Mr. Chairman, I am sure that my friend from Revelstoke would like to get on with it, so I will close my comments now. I'm sure we can finish up by 6 o'clock if we set out minds to it.
MR. KING: I have no desire to hurry the minister at all. He's welcome to take all the time that he feels is necessary to account for his administration, or to try and do so. Before I get into the comments that I would like to offer respecting
[ Page 723 ]
the administration of the Ministry of Forests, I just want to share with the House a report that came into my hands. I believe it's from a Merritt paper. It's a report from your member, Tom Waterland, MLA for Yale-Lillooet and Minister of Forests. Although this particular column that the minister wrote does not dwell to any extent with the administration of his ministry, he did wax eloquent about all of the wonderful things that are happening in British Columbia. Right below his column is a little anecdote, and it seems to be rather poetic that it should follow hard on the heels of minister's column. It says: "The worst evil of all is to leave the ranks of the living before one dies." I find that pretty significant, Mr. Chairman. It's right underneath the minister's column, and it's attributed to Lucius Annaeus Seneca. It's a very profound observation, and maybe it's prophetic in terms of the minister's future both with the ministry and politically speaking.
I acknowledge the minister's comments that the forest industry was in a fairly healthy position last year. There is no question that the deflation of the Canadian dollar greatly assisted all commodities for export. Our advantage in terms of competitive edge through the depressed Canadian dollar was very significant, and it shored up the economy of the forest industry cry well. However, I don't think that's a very accurate measure of the health of the industry.
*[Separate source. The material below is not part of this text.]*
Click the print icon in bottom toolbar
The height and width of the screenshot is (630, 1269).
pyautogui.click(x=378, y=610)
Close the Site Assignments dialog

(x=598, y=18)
[Mr. Rogers in the chair.]
When the new Forest Act was introduced about a year ago, MLAs on this side of the House — and caucus members on the other side of the House, for that matter — all suggested that the Act be withdrawn and held in abeyance for a period of time, so that people in the community — independent entrepreneurs, salvage people, members of the large integrated firms and the public generally — would have an opportunity to scrutinize the statute and to make recommendations for modification and change. The great concern surrounding this recommendation was that everyone recognizes how fundamental the forest industry is to the economic health of British Columbia. Since this was a statute that was going to determine and control the policy direction regarding administration of that important resource for a great length of time, people wanted an opportunity to stand back and really scrutinize it and to offer ideas to the minister and to the Legislature for change. Quite frankly, I think it was one of the first times in the history of this province that such diverse groups as the trade union movement — the IWA, for instance — employer-oriented groups such as the Independent Truck Loggers' Association and members of all political stripes came together and made a very strong appeal to the minister to hold off passage of that bill while it could be more deeply considered.
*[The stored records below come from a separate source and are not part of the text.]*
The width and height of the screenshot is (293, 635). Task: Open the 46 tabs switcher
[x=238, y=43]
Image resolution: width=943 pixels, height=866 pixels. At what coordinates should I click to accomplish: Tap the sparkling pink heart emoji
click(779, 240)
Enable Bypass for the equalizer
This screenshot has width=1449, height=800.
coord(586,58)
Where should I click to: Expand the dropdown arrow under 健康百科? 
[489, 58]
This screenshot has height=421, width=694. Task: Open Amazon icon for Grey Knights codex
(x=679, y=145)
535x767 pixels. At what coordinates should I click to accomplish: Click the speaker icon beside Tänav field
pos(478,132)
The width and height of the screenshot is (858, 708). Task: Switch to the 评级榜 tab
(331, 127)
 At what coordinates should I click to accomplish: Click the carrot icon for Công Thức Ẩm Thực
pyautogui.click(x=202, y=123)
The minister didn't see fit to do that, despite the fact that in the debate on the bill Gordon Gibson, who was then leader of the Liberal Party, and myself raised grave concerns about the implications of this bill. We saw it further entrenching the monopoly control of basically eight large integrated firms, all but one of whom are foreign corporations. The minister forged ahead, and he pushed the bill through the House. We've now had a year to watch the administration of the Ministry of Forests and to review the circumstances under which that bill was steamrollered through this House in very rapid fashion after it was introduced. We've had an opportunity to assess the implications and the consequences of that bill, particularly n the small-business sector of the forest industry in many regions of the province.
After one year of watching developments, it's clear for us that our judgment was accurate. The Act was a major mistake. The Act has, indeed, solidified monopoly control by the large integrated forest companies in the province, to the exclusion of Canadian entrepreneurs and small, independent business people. As the official opposition we have received unsolicited material from people everywhere in the province. Our files are full of facts showing defects in the statute. There is inept administration, vacillation and double-talk by the minister, while small entrepreneurs are going down the tube for a lack of timber supply in the province.
Mr. Chairman, in consideration of this minister's debate I'm going to deal specifically with the coastal area first, in order to demonstrate what is happening. But before I do that, I just want to read a letter into the record, a submission to the minister which corroborates the very serious charge that I have made. I have used language which is fairly strong. I have done that thoughtfully, and with the firm belief that the particular choice of language I used is demonstrably correct. A letter was sent to the minister from a group of small sawmillers in the East Kootenays, and I think it's appropriate that I read at least a section of that letter into the record of this House. I quote from the letter, signed by Eugene Schmidt:
"It is the intent of the submittals to clearly show a desperate need to change present government policies to include small business operators.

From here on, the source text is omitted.